Let $R_1,R_2$ be two rings and suppose that $f:R_1\to R_2$ is a ring homomorphism. Denote $R_1'$ and $R_2'$ for the groups of units of $R_1$ and $R_2$. Next, let $f':R_1'\to R_2'$ be the restriction of $f$ to $R_1'$. I've already proven that this is well-defined and that $f'$ is a group homomorphism. Finally, suppose that $f'$ is surjective. Does this imply that $f$ is surjective?

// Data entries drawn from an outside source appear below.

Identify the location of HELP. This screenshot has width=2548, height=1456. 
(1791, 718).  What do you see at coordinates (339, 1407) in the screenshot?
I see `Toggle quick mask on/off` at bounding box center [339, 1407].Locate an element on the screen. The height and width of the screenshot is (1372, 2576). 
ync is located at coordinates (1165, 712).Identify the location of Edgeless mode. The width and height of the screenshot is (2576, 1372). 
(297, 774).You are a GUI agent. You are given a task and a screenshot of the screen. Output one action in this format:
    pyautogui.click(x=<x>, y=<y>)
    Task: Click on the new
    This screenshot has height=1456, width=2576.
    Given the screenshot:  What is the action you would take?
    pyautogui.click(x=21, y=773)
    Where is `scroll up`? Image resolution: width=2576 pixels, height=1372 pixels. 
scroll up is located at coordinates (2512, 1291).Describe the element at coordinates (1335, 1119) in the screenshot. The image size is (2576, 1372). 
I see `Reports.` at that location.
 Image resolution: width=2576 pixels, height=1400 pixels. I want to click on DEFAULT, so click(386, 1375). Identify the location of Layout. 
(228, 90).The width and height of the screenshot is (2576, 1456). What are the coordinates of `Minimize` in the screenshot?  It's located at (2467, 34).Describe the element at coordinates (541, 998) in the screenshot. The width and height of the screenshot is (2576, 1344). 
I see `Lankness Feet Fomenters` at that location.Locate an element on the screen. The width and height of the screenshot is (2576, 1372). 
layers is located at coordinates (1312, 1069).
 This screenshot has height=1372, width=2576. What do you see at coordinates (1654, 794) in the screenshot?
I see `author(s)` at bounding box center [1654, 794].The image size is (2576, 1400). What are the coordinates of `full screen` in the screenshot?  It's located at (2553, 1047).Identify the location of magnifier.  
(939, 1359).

So far I've tried a couple of things. First I tried to prove this, but couldn't think about anything that helped. I can't really see any connection between units and other elements from some arbitrary ring, so I started trying to come up with some counter examples. This gave me the idea to use $R_2=\mathbb{Z}$, since it is has a very small set of units compared to its size. Next I was trying some finite rings with more than 2 units as candidates for $R_1$, but couldn't really think of any ring homomorphism that would make sense. I've mostly tried rings of the form $\mathbb{Z}/n\mathbb{Z}$ for some integer $n$, all without success. Am I forgetting something obvious? Or is it actually true?
Best Answer
The units in $R=\Bbb Z[X]$ are $\pm1$. The ring homomorphism $R\to R$, $p(X)\mapsto p(X^2)$ is not onto.